Exercise: Beneath this line sits some data. Return only its lines from the one holding "Given: Open the #Halalan2019 hashtag link" through the one holding "Image resolution: width=989", inclusive, exactly, with the images removed.

Supplied records:
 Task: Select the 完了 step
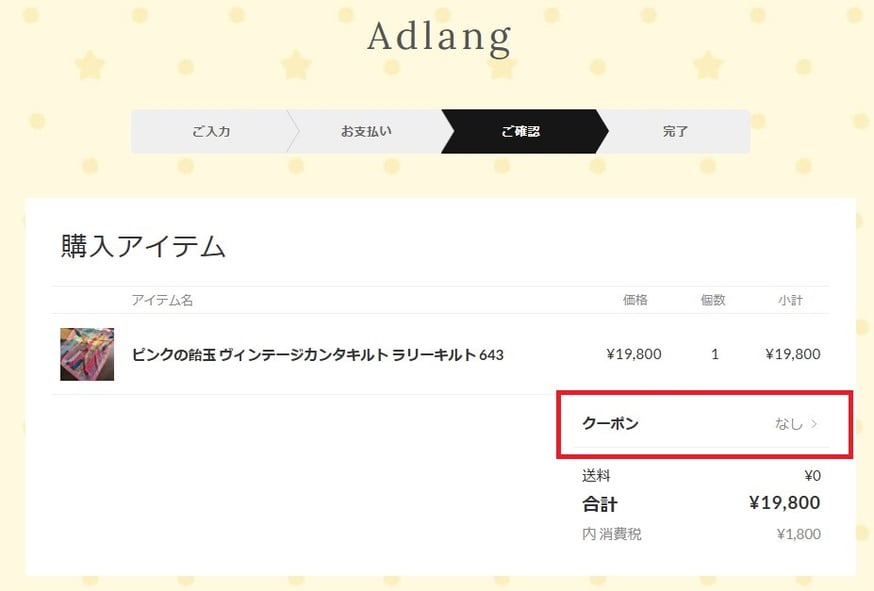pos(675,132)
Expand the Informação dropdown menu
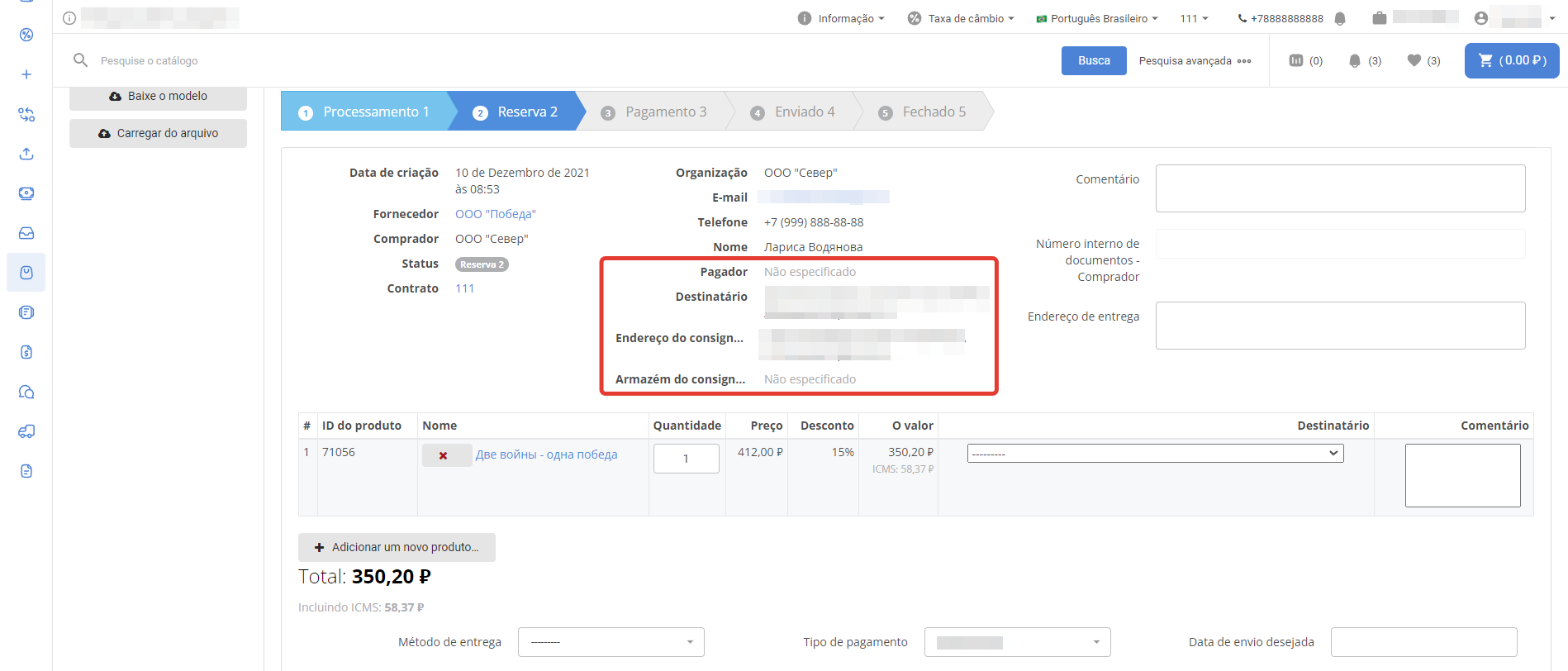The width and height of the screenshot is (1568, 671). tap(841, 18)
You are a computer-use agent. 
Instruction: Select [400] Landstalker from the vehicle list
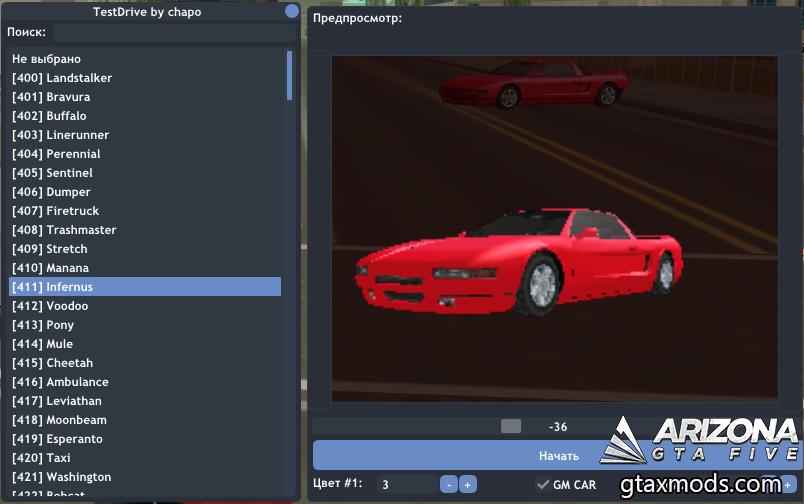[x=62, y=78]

---

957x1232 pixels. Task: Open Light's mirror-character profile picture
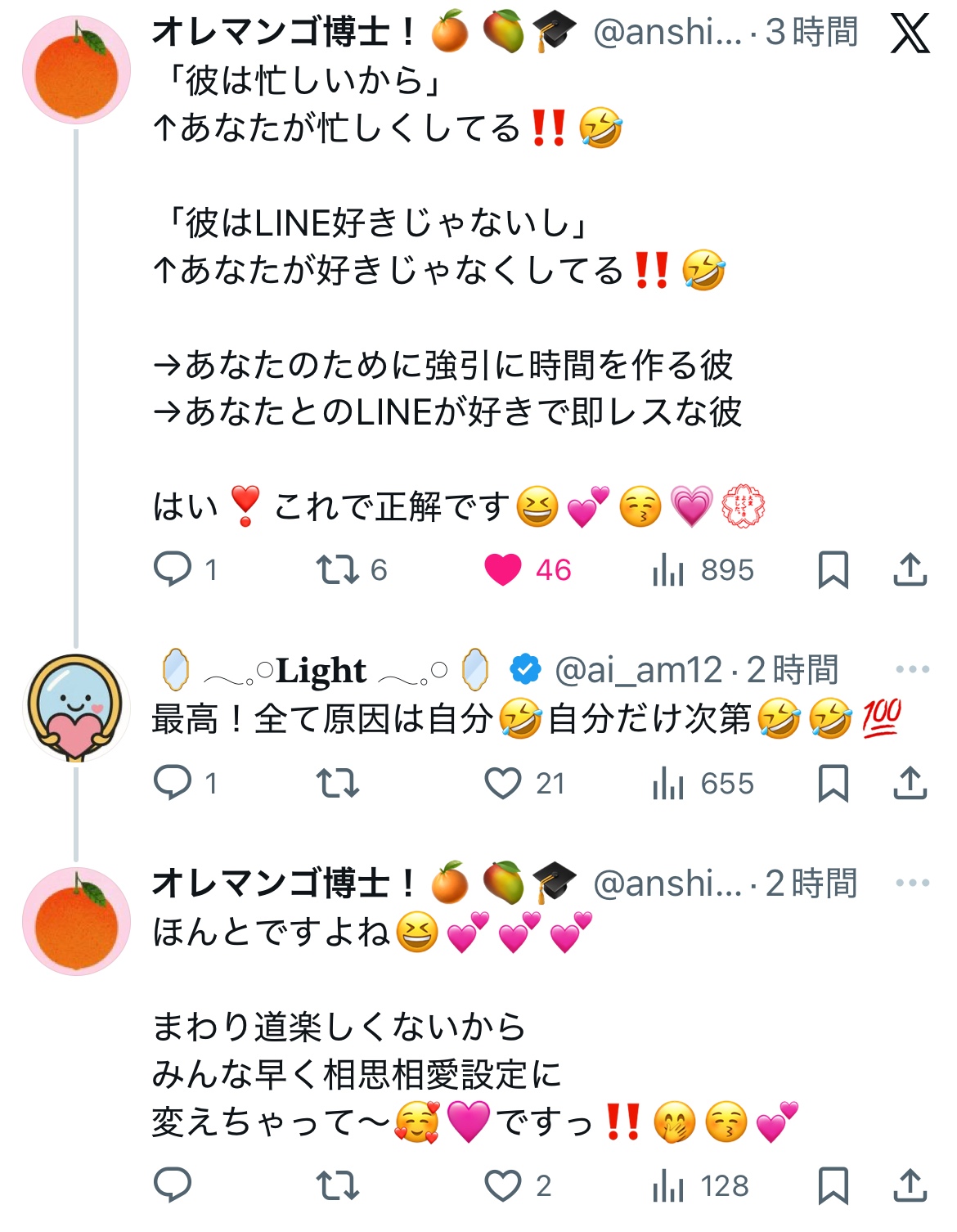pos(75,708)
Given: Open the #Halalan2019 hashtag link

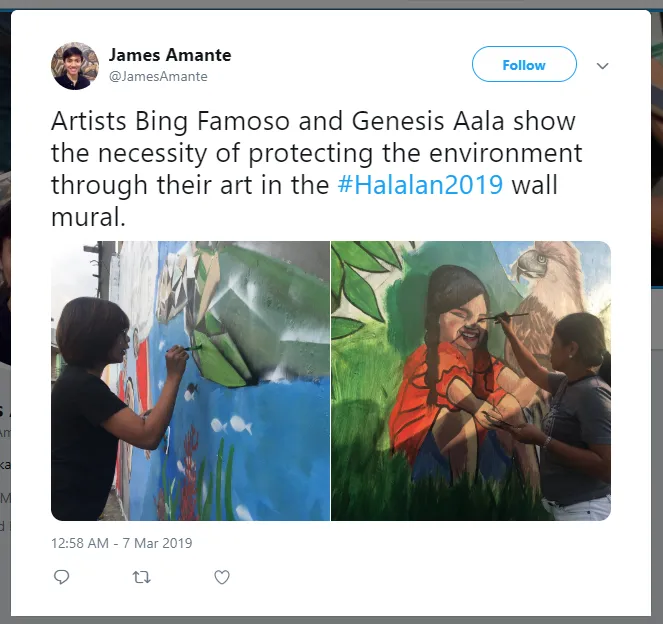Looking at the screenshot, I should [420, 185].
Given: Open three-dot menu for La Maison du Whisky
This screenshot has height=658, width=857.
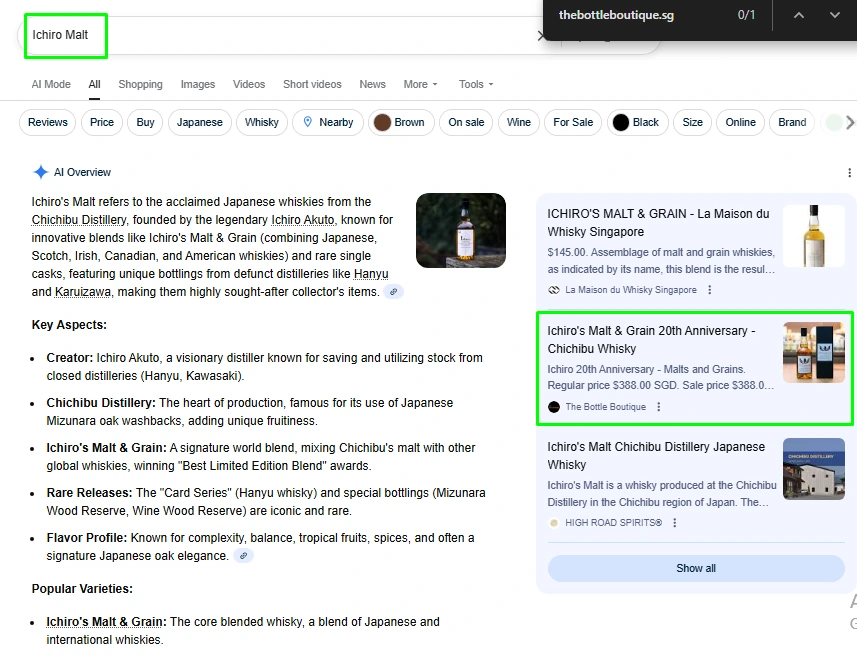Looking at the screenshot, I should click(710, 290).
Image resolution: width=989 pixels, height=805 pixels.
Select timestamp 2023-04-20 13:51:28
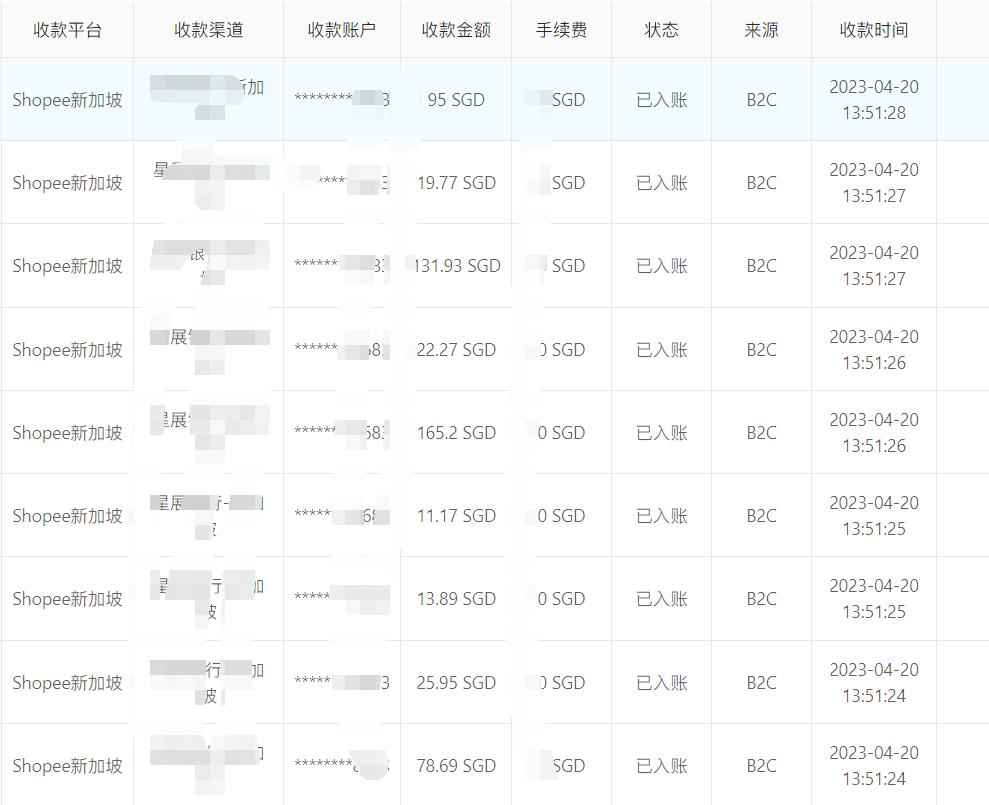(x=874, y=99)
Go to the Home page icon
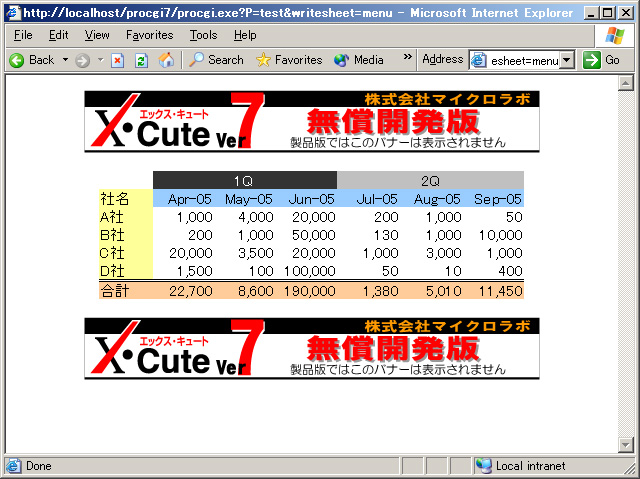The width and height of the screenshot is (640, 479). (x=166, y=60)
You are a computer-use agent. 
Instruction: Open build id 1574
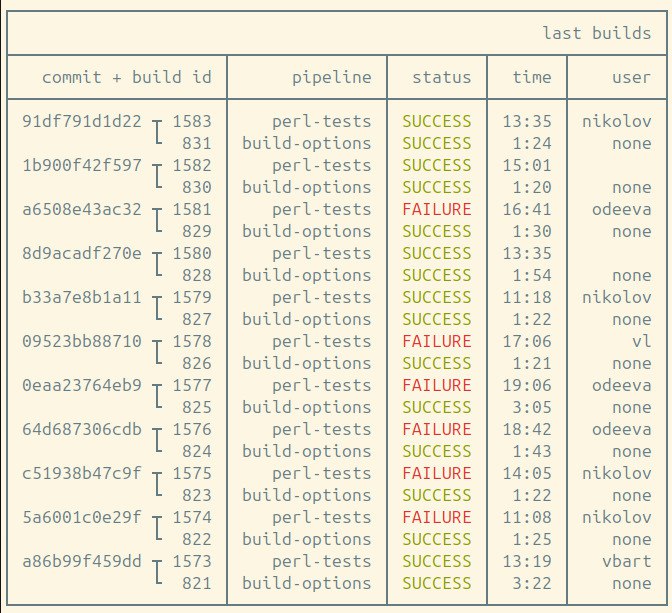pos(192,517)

Response box:
Given: Open the #Halalan2019 hashtag link

Looking at the screenshot, I should [420, 185].
Given: Open three-dot menu for La Maison du Whisky
This screenshot has height=658, width=857.
Looking at the screenshot, I should click(710, 290).
Image resolution: width=989 pixels, height=805 pixels.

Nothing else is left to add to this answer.